» Tasks to carry out:
A: From the review of the film "Intimate Strangers," list every actor the review names as playing a role.
B: Reproduce word for word the stretch of the "Intimate Strangers" review from "Ten minutes into" through "in tax problems.".
C: Pick up the "Intimate Strangers" film review after its final sentence and write what comes next.

Prolific helmer Patrice Leconte does perfect justice to a bang-up premise in “Intimate Strangers.” Suspenseful and engaging two-hander, about the strange symbiosis that evolves when a distraught woman mistakes a mild-mannered tax attorney for a shrink, shines thanks to splendid visual execution and sterling perfs from leads Sandrine Bonnaire and Fabrice Luchini. Consistently entertaining exploration of how much — or how little — is required to overcome obstacles to self-actualization should be welcome wherever auds crave a good story told with nuance and flair. After preeming in Berlin’s competition Feb. 7, pic opens in France Feb. 25.
Movie is especially interesting because it’s 100% percent European in its approach yet subtly appropriates the Hollywood template whereby a protag beset with problems grows and changes, arriving at a better place, challenge by challenge. That this transformation takes place almost entirely in one room without ever sinking into routine or complacency makes venture all the more remarkable.
A disturbed-looking woman named Anna (Bonnaire) enters a Paris apartment building where white-collar professionals conduct business from their homes. The concierge — whose chronic involvement in a dopey soap opera is a wink to the melodrama at work in ordinary lives — tells her that Dr. Monnier’s practice is on the fifth floor (sixth by French reckoning).
Anna takes the elevator, chooses a door and is admitted by William (Luchini), whose secretary has left for the day. Obviously upset, Anna explains it’s an emergency. With minimum prompting from William, she quickly reveals she’s been married for four years and works in an upscale luggage boutique. Her husband is unemployed, and, although their love life was formerly quite satisfying, they haven’t had sex for six months. She thinks she’s going crazy.
Talking seems to make Anna feel better and she spontaneously proposes a date and time for their next appointment. She then leaves without having given her name or phone number.
Ten minutes into pic, as William later explains his predicament to ex-wife Jeanne (Anne Brochet), the audience discovers that although he does have a couch in his office and there was a book about psychoanalysis on his desk, William is actually a financial planner specializing in tax problems.
Psychiatrist Dr. Monnier (Michel Duchaussoy), whom Anna meant to see, has an office a few doors down on the same floor. Jeanne, who’s traded in the unassuming and fastidious William for outgoing hulk Luc (Laurent Gamelon), tells her former love that he must come clean.

» Data extracts:
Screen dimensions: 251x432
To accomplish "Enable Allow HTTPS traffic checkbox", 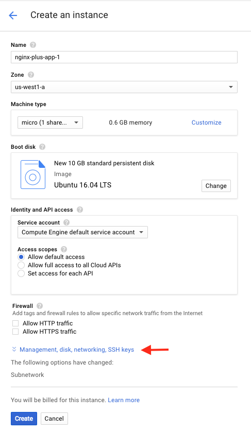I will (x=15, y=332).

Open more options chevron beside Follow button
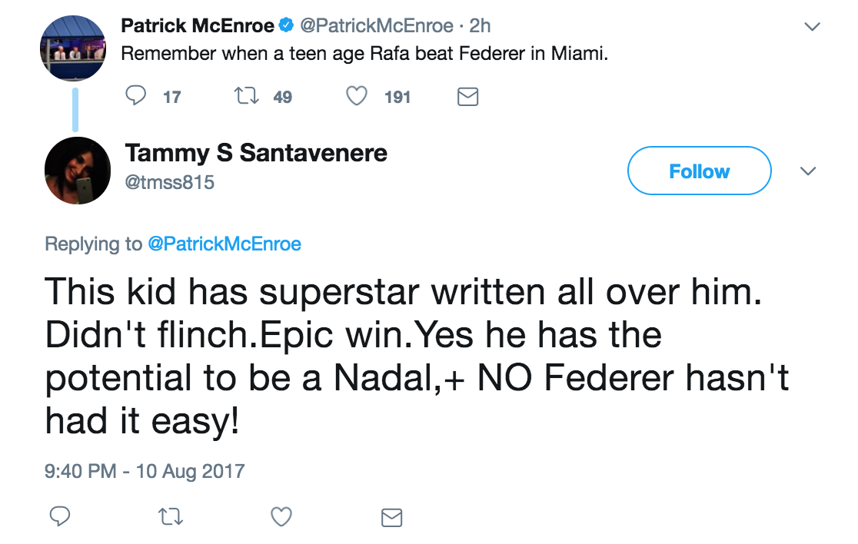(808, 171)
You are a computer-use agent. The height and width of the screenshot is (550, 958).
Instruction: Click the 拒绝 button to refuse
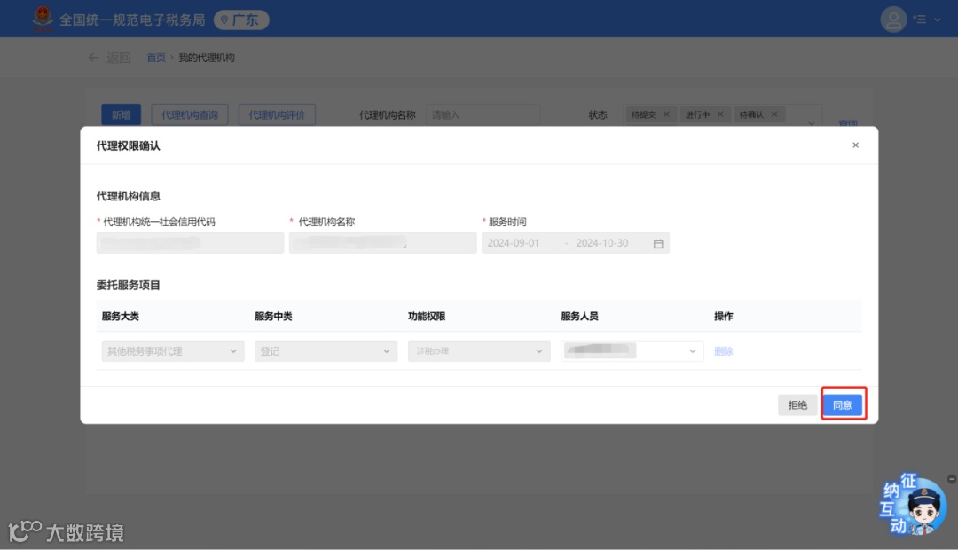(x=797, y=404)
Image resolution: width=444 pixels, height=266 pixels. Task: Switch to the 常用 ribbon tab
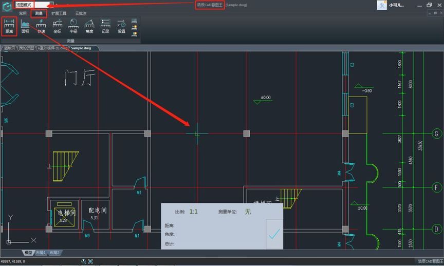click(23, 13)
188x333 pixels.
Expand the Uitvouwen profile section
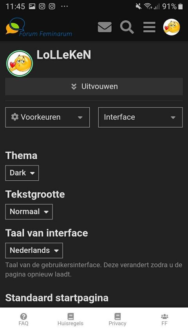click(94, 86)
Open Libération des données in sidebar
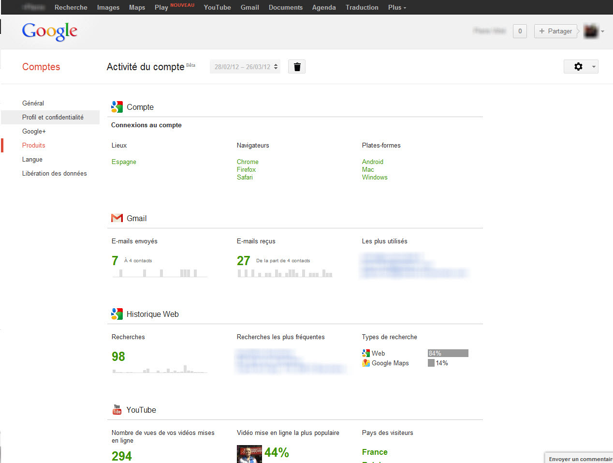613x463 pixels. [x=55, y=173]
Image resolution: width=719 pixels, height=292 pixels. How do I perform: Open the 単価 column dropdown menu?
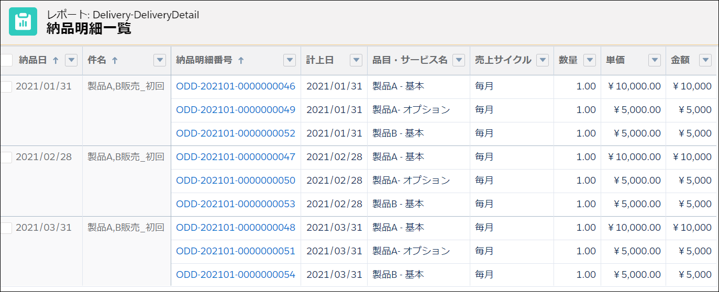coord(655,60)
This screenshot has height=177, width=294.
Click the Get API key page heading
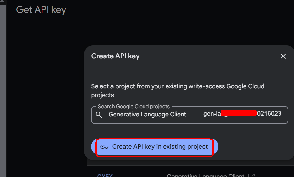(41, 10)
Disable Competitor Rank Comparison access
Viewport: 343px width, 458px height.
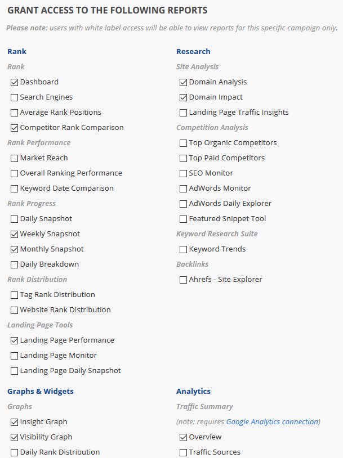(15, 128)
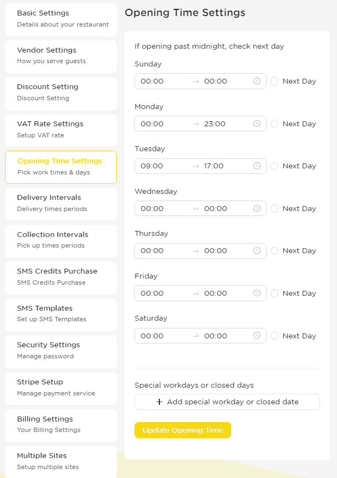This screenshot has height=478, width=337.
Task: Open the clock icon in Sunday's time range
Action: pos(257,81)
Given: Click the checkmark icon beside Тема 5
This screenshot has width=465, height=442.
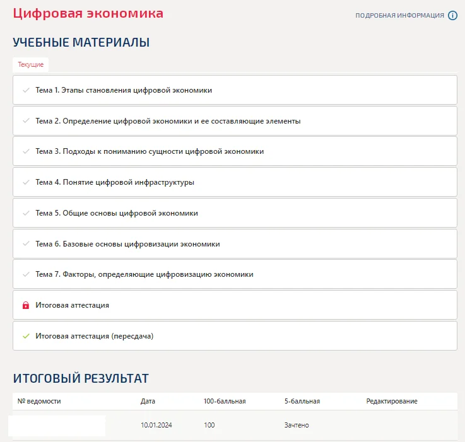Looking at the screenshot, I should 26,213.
* * *
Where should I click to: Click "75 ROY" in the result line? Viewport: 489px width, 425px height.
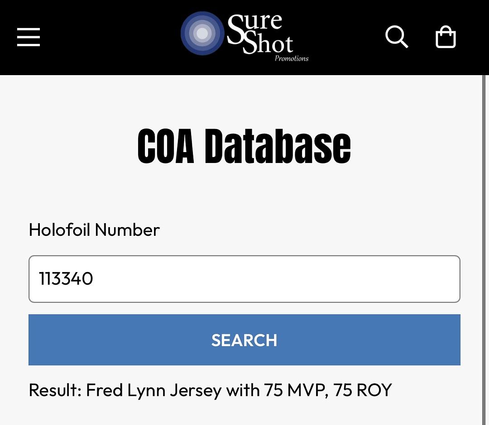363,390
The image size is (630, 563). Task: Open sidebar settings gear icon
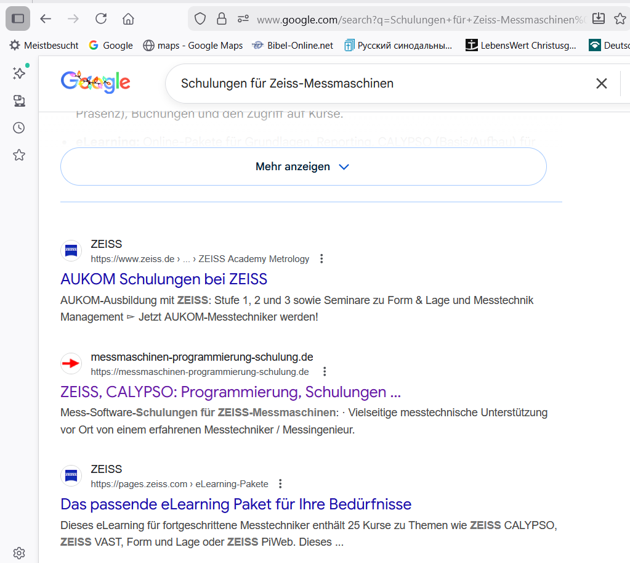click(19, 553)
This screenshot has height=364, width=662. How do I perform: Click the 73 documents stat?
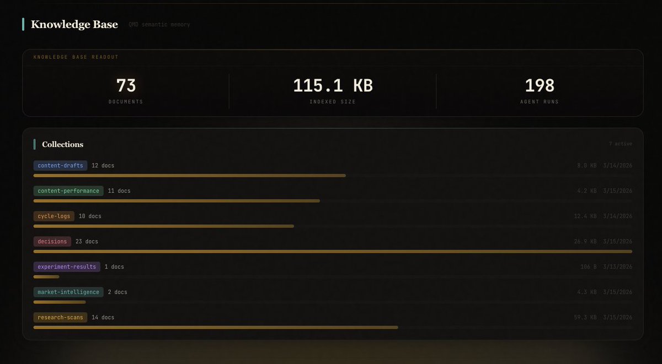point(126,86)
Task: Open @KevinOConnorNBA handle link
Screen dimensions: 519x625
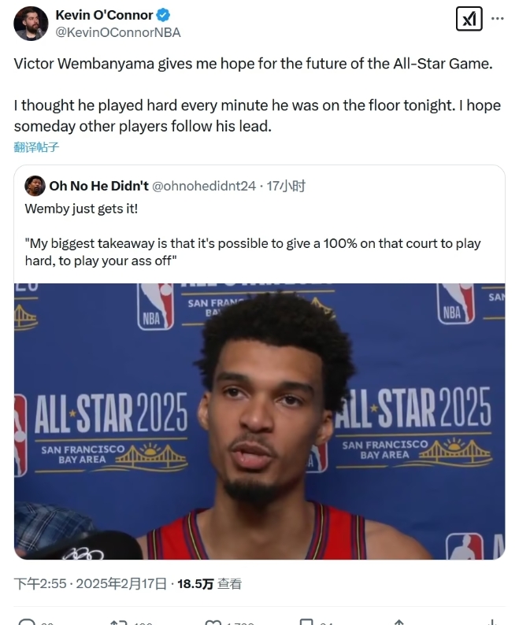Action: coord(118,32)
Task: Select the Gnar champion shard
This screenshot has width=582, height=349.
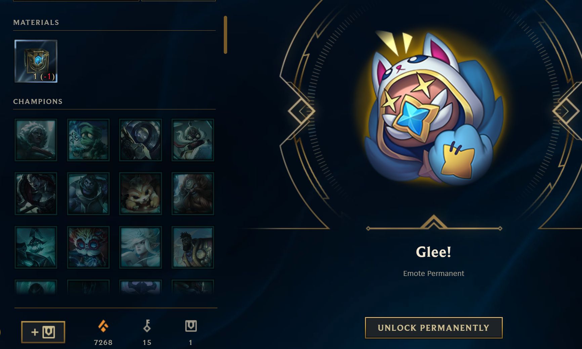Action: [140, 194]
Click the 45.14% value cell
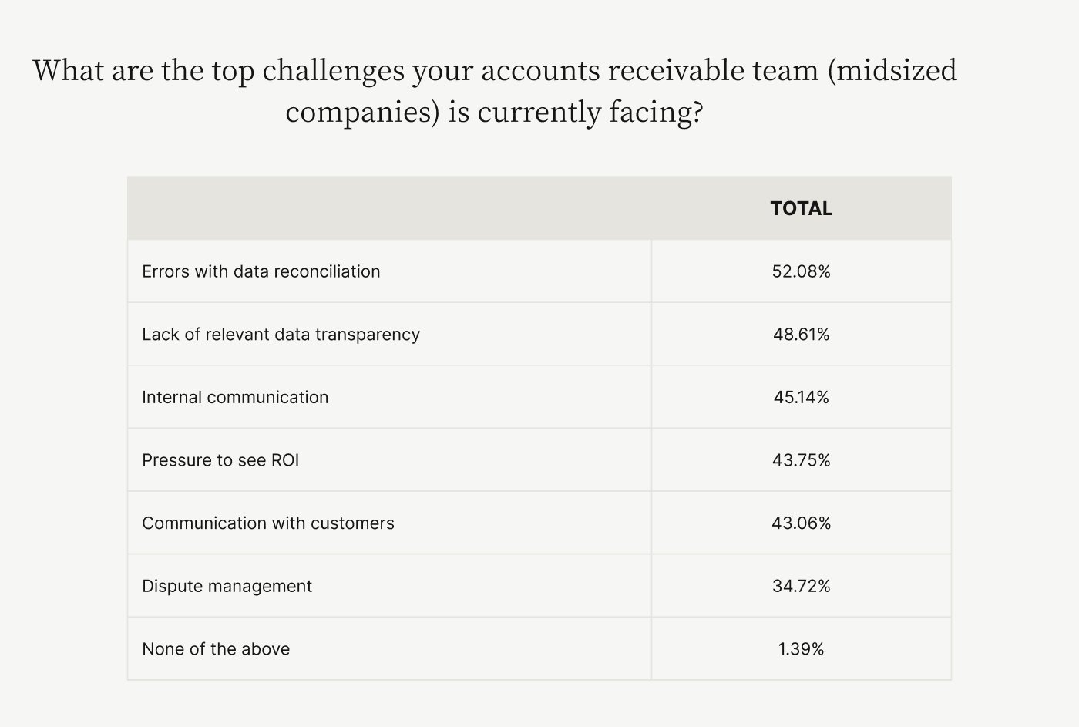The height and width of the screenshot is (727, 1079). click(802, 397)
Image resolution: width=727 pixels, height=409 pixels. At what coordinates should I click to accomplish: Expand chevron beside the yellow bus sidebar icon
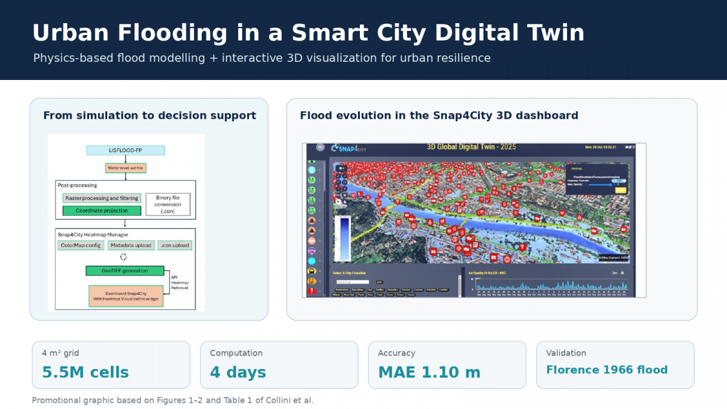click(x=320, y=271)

» Numbered responses:
A: Sandrine Bonnaire, Fabrice Luchini, Anne Brochet, Michel Duchaussoy, Laurent Gamelon

B:
Ten minutes into pic, as William later explains his predicament to ex-wife Jeanne (Anne Brochet), the audience discovers that although he does have a couch in his office and there was a book about psychoanalysis on his desk, William is actually a financial planner specializing in tax problems.

C:
But although William does his level best to remedy the misunderstanding, Anna doesn’t let him get a word in edgewise on her subsequent visit as she spills ever more intimate details about her private life. She misinterprets his parting confession that he’s “not a doctor” and he’s back at square one.
William approaches Dr. Monnier for guidance, whereupon the fake shrink and the real one strike up their own strange relationship. The plot continues to thicken in sometimes amusing, sometimes disconcerting ways, as William’s elderly secretary (Helene Surgere) casts an uppity eye on this disruption of the dry financial routine.
A delectably reined-in Luchini is aces as the reserved soul who may be able to help his “patient” — and himself — even though he’s not a therapist. Bonnaire brings a terrific range of shadings to her role, leaving viewers deliberately off-kilter throughout. Although bulk of pic consists of conversations in William’s office, formula never grows stale or repetitive.
Result is intricate but never pretentious. One of screenplay’s many virtues is to operate on a layman’s level of how therapy functions. The verbal voyeurism is a class act, although some of what’s said is quite juicy. Although its tone and approach are different, the script shares some thematic concerns with Anne Fontaine’s just-released “Nathalie…” Both films are proudly talky, but every word counts: In “Intimate Strangers,” Leconte explores a wealth of little gray areas that arise when people talk to each other.
As always in helmer’s work, widescreen lensing is a delight. This is his ninth collaboration with d.p. Eduardo Serra, the latter handling lighting and the former handling framing and camera. Score, which ranges from richly sinister to classical, is a dandy fit.